Reclaiming a place in animation history for Bessie Mae Kelley

The pioneers of hand-drawn animation were all male – or so historians (almost exclusively male) have long told us.

Winsor McCay made the influential short film “Gertie the Dinosaur” in 1914. Paul Terry (Farmer Al Falfa), Max and Dave Fleischer (Koko the Clown, Betty Boop) and Walter Lantz (Woody Woodpecker) each made early contributions well documented. Walt Disney hired a team that became legendary as the Nine Old Men.

Earlier this year, however, animator Mindy Johnson came across an illustration – an old class photo, of sorts, of the usual male animators of the early 1920s. identified with black hair. Who was she? The image’s owner, another animation historian, “assumed she was a housekeeper or maybe a secretary,” Johnson said.

“I said to her, ‘Has it ever occurred to you that she could be a host too?’ Johnson called back. “And he said, ‘No. No way.’ »

But Johnson wondered if it could be Bessie Mae Kelley, whose name she had discovered years earlier in an obscure article about vaudevillians turned entertainers.

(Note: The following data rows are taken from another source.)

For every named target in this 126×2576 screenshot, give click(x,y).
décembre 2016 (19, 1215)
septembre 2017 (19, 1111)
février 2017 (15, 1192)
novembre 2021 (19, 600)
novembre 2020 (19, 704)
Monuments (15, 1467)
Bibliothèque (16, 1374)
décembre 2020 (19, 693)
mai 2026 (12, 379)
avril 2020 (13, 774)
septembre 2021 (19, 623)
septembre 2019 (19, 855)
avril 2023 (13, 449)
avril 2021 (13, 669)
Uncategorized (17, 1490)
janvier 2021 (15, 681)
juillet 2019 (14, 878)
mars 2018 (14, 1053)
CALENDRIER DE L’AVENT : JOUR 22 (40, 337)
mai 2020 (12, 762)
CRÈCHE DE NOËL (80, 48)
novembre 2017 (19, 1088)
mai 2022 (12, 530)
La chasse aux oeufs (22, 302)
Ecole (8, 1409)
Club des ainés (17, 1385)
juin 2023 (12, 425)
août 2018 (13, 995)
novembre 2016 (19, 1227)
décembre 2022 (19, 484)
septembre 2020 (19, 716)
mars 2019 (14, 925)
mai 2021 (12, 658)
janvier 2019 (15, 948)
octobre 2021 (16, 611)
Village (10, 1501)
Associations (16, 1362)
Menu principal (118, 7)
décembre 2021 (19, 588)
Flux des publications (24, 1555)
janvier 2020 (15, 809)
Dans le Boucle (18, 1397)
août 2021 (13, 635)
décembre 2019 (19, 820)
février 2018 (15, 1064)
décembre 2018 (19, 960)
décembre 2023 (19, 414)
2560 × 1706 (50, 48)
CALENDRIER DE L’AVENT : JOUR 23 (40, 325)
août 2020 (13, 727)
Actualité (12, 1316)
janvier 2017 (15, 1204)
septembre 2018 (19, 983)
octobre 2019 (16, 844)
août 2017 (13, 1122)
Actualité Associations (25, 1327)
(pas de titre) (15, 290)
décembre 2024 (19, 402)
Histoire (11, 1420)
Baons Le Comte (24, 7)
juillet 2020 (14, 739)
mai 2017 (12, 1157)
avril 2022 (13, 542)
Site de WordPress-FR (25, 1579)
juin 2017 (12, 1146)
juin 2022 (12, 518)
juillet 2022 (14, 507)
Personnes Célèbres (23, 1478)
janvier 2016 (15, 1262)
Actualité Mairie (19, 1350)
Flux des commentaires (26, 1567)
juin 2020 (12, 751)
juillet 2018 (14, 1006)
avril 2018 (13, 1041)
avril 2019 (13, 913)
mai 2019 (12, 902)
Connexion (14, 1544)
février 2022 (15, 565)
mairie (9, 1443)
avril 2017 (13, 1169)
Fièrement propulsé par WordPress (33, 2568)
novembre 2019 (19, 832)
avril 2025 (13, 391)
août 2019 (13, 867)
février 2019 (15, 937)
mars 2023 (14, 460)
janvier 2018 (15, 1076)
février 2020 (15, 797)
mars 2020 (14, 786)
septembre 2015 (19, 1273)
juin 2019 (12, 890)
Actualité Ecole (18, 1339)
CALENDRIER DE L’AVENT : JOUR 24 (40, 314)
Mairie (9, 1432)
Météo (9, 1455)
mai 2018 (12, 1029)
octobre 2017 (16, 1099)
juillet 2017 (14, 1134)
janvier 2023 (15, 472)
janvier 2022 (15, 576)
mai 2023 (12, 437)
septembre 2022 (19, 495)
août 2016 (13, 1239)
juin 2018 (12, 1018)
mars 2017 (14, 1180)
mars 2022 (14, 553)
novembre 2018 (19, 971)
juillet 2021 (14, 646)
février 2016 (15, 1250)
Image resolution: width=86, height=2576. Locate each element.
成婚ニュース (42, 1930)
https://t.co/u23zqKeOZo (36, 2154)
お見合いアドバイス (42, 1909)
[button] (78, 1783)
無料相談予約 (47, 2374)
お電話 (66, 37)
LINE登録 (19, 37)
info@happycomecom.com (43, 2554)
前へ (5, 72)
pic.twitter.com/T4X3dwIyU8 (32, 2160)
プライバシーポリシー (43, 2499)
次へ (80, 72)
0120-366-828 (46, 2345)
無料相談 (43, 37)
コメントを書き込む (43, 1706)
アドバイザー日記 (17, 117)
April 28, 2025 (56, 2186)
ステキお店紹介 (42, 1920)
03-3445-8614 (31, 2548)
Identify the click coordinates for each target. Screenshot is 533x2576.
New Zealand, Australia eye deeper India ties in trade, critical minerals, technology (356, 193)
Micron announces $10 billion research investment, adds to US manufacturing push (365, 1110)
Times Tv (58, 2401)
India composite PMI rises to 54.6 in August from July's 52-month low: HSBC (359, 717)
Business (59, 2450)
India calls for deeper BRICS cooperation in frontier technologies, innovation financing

In an investigation that found Johnson was cold calling people in Minnesota, digging through University of Iowa archives and recovering corroded nitrate film canisters from a San Diego garage, Johnson has confirmed his intuition. The woman was Kelley, and she hosted and directed alongside many of the men who would later become titans of the art form. According to Johnson’s research, Kelley began her career in 1917 and began directing and animating short films that now rank among the earliest known hand-drawn animated films by a woman.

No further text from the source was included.